**What you should do**. Which lines of the entries below contain the string "computer"? Copy each one.

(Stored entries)

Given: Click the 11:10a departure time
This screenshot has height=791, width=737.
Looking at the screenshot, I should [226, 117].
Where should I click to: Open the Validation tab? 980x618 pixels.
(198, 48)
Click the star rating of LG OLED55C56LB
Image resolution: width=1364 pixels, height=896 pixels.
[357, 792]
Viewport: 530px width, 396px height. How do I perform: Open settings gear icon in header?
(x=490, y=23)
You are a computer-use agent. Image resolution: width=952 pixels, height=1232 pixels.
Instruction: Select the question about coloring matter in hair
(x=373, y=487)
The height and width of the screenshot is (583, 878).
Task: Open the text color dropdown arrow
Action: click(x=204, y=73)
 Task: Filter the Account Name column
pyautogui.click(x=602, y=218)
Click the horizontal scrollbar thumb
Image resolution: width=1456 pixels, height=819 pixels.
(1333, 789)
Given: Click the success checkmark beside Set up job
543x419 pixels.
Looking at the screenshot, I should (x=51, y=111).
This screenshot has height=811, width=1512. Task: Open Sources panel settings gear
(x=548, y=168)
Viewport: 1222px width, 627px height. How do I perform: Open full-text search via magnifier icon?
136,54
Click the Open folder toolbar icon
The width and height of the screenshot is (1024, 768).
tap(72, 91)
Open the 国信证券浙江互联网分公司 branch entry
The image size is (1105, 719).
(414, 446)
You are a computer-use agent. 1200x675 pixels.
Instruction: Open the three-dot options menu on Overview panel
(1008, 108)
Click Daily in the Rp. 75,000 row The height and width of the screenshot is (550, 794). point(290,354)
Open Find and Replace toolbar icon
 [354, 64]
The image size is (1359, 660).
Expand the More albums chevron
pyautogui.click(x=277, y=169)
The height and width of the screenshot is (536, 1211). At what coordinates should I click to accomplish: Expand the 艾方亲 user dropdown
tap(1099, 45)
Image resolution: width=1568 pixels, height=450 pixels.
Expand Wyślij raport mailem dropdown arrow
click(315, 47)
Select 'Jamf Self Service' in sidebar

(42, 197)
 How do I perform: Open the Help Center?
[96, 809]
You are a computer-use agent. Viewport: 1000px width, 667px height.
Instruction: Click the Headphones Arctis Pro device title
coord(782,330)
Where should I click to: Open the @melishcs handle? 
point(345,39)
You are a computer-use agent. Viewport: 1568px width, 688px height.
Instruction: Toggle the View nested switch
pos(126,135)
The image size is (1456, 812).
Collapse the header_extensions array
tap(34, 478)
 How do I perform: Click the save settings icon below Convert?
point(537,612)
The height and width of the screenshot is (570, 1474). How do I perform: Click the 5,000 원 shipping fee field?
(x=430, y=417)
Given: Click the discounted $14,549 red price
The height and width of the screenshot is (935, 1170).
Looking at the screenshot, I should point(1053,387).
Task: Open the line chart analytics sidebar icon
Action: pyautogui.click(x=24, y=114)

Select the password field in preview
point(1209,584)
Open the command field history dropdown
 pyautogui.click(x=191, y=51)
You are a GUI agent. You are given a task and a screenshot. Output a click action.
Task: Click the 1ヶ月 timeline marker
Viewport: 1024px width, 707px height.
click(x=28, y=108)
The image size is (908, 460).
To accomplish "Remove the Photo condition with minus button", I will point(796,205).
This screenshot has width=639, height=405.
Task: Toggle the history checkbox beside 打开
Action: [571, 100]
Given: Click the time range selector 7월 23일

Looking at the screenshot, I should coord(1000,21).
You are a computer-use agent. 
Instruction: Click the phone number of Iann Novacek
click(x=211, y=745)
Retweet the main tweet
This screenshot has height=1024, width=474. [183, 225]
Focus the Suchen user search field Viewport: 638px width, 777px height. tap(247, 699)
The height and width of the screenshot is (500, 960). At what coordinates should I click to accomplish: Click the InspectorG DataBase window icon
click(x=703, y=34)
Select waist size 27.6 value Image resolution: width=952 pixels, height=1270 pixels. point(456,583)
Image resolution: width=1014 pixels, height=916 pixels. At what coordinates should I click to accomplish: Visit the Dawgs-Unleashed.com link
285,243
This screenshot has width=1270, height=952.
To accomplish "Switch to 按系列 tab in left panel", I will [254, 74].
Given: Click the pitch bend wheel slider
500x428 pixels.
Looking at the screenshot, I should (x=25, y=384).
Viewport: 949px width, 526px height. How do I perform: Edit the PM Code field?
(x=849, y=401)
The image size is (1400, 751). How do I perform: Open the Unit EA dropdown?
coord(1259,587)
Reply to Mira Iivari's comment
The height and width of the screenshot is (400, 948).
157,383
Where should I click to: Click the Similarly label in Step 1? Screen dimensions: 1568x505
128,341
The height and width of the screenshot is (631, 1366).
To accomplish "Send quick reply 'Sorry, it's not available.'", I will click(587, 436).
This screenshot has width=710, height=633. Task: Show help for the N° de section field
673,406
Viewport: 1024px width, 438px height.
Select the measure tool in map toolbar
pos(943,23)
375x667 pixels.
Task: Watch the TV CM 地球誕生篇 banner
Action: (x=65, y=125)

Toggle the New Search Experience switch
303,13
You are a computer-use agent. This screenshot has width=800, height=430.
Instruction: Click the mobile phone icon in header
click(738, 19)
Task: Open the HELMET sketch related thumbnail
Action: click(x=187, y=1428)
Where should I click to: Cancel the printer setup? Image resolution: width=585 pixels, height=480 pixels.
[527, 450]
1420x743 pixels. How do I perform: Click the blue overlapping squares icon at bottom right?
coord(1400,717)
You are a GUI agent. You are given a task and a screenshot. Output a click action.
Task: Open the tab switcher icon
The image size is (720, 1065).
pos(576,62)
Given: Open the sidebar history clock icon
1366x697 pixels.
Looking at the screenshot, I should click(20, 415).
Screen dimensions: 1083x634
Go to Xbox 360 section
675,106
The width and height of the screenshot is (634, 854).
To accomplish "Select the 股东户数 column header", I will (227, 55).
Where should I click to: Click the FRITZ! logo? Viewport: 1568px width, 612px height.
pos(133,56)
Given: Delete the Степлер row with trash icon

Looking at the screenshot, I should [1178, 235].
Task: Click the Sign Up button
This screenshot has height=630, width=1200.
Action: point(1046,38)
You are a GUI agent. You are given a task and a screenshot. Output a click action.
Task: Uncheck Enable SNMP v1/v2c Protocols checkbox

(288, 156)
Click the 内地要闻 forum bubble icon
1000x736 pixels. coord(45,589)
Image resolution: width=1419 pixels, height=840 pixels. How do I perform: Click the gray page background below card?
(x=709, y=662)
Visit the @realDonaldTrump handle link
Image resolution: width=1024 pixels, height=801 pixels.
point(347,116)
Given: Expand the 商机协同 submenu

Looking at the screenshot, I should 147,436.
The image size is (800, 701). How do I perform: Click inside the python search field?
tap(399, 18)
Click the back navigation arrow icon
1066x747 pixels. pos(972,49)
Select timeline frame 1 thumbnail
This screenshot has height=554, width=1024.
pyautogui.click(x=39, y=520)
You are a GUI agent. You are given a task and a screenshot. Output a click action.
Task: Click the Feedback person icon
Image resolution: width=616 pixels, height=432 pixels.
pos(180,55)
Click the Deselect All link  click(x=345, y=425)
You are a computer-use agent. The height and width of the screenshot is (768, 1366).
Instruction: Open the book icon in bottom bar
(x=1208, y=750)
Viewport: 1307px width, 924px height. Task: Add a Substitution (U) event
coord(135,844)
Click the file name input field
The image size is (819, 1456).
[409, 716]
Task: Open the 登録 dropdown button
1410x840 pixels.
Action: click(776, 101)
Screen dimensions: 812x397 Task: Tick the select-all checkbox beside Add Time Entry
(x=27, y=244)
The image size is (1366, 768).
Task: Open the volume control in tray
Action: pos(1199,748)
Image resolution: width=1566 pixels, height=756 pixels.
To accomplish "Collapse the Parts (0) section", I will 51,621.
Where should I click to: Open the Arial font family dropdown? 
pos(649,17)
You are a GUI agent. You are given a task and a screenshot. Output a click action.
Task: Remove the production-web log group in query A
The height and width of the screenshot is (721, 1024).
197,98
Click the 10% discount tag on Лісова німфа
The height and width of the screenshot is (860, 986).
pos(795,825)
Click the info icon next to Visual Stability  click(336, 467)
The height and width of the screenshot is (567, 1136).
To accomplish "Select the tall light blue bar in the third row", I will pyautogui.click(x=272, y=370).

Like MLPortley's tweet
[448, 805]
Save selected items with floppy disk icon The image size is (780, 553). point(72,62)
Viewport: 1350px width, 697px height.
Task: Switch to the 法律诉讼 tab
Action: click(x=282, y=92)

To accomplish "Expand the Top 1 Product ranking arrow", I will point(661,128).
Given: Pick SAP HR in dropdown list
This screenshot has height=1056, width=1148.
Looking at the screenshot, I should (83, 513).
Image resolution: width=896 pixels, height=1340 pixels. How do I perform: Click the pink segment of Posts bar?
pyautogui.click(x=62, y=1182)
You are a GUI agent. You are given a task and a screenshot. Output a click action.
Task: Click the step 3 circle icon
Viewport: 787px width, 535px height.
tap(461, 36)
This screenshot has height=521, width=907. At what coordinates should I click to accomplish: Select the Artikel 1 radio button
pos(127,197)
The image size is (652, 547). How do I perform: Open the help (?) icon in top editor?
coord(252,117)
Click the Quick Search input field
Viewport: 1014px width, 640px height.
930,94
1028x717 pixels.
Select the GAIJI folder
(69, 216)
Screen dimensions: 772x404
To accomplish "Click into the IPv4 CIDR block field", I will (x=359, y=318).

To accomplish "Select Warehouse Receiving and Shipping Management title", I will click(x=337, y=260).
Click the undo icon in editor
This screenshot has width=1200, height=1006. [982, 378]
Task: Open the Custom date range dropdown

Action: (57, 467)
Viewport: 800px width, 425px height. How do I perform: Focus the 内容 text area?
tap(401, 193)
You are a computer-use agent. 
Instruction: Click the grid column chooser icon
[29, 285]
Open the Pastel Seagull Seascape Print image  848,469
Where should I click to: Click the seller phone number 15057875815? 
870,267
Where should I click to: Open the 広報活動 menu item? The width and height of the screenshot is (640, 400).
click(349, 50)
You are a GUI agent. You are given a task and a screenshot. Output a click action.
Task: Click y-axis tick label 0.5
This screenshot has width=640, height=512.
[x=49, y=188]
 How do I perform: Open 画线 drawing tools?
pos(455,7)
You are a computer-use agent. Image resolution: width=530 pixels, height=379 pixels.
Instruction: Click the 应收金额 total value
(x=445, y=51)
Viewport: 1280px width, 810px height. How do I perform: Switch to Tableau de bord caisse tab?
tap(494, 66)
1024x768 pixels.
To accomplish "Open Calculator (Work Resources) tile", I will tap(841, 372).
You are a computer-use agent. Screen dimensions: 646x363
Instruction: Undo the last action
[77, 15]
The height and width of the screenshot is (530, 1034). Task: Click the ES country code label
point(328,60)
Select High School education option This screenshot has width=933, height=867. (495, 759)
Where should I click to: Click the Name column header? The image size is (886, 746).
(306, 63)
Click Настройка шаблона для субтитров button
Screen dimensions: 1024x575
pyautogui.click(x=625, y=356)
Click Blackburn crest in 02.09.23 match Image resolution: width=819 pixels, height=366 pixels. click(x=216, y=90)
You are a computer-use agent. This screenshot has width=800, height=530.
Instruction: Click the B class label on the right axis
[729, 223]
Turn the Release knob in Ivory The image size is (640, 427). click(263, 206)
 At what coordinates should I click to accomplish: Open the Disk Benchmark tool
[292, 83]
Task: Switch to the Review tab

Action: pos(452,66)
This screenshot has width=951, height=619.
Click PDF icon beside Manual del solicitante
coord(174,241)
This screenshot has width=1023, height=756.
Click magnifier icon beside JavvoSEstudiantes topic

**Problem solution**.
You are a computer-use agent. Image resolution: width=952 pixels, height=1232 pixels.
You are a computer-use agent. 1200x675 pixels.
You are a computer-use agent. Viewport: 1000px width, 667px height.
You are a computer-use agent. Viewport: 1568px width, 688px height.
You are a computer-use agent. 
You are a computer-use agent. This screenshot has width=800, height=430.
You are a computer-use agent. The height and width of the screenshot is (768, 1366).
You are a computer-use agent. 
You are a computer-use agent. Image resolution: width=530 pixels, height=379 pixels.
You are a computer-use agent. Screen dimensions: 646x363
You are a computer-use agent. This screenshot has width=800, height=530.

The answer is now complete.